05 Feb WCCUSD Approves Current Year Fiscal Solvency Plan, Pushes Back Others

(Screenshot captured by Samantha Kennedy / The CC Pulse)
By Samantha Kennedy
West Contra Costa Unified school board members approved the fiscal solvency plan for the current school year, but are holding off on approving plans for the next two school years.
At its Jan. 28 meeting, members voted 3-2 to approve the 2025-26 plan that includes using $23.5 million in reserves and $13 million from its retirement benefits account at its Wednesday meeting to balance its budget. The approved plan includes freezing vacancies worth $1.4 million.
What’s left to commit to is two school years’ worth of reductions that WCCUSD staff has proposed, which could include merging Betty Reid Soskin and Pinole middle schools, eliminating school community outreach workers, and reducing each union’s full-time workforce by 10%. The plans awaiting approval would total around $87 million in cuts.
Francisco Ortiz, president of the United Teachers of Richmond, has been no fan of cuts on their own, but added another criticism about the process.
“None of these cuts have been brought in a fashion where there is … community input or even board oversight to make an informed decision,” said Ortiz at the meeting. “Tonight, you don’t even need to entertain the fiscal solvency plan.”
Ortiz said that was because the attached agenda items for the fiscal solvency plan were not published within the 72 hours required for a meeting notice.
Board members ultimately deferred the 2026-27 and 2027-28 fiscal solvency plans to the Feb. 11 meeting at the request of board member Demetrio Gonzalez-Hoy to have more time for input from unions, community members, and the schools proposed to be merged.
“I’ll be honest: We haven’t done the work with the community or with labor (unions), and we always do, right? So we have to do it,” said Gonzalez-Hoy.
Superintendent Cheryl Cotton held two community listening sessions in January to discuss the plans, and staff have met with UTR and unions for supervisors and administrators about certain aspects of the cuts — namely the 10% in unit reductions and the high-level fiscal solvency plan — but that has not included “specific conversations,” said Sylvia Greenwood, acting superintendent of human resources.
On Jan. 29, UTR said its “line in the sand” is no reduction in force for educators, instead making cuts to vacancies; no cuts to elementary school music programs; no decisions made without community input; and growing programs if schools are merged.
But board member Jamela Smith-Folds wanted to know — posing the question several times to some of her fellow members during the meeting — “What’s the alternative?”

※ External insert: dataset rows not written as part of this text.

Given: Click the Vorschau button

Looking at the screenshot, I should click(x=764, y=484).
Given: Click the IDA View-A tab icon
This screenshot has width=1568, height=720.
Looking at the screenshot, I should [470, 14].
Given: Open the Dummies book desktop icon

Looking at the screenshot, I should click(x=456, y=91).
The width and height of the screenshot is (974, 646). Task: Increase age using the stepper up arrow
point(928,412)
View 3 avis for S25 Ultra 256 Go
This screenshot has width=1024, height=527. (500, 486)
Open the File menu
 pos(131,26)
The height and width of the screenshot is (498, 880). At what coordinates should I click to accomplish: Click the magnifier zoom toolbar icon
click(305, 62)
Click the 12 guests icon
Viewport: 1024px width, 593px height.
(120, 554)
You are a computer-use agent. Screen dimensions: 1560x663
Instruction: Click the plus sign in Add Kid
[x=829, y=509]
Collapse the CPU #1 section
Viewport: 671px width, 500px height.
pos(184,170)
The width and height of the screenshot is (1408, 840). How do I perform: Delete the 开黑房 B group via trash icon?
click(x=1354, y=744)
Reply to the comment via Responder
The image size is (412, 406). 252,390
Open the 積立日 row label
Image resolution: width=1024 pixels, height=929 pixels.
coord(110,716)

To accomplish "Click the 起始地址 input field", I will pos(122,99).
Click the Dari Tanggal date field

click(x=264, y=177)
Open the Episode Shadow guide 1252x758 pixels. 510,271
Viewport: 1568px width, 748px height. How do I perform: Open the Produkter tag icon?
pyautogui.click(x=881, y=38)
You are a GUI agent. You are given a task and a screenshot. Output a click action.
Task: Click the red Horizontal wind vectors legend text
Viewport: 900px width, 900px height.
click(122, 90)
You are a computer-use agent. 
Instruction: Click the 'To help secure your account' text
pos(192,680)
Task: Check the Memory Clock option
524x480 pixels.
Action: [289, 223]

“The board is asking the district to go back and make a plan, but this is their plan,” said Smith-Folds.
Cotton said that she didn’t think that numbers presented as part of the fiscal solvency plan were going to “drastically change,” and she was worried conversations would not get “to the place of closure” by the Feb. 11 meeting.
“I just want to make sure that we’re being realistic about the expectations,” added Cotton.
Similar to during the UTR and Teamsters strike, some district leadership faced criticism for how it was handling communications with union leaders. Ortiz said at the Jan. 28 meeting that Cotton was either completely missing or late to the union’s requested meetings about the budget. Union leaders have previously said that Cotton was missing from negotiations during the strike.
One associate superintendent has announced their intention to depart following increasing backlash from UTR leaders that culminated in votes of no confidence. In December, Kim Moses, the then-associate superintendent of business services, announced that she was retiring in June.
Gonzalez-Hoy acknowledged at the meeting that further budget talks with community members “might end up in the same place,” but said it was necessary to come together to not make decisions in “a silo.”
Board members pushed the 2026-27 and 2027-28 school year fiscal solvency plans to Feb. 11 and to gather additional community input in a 5-2 vote, with Smith-Folds and Reckler voting no.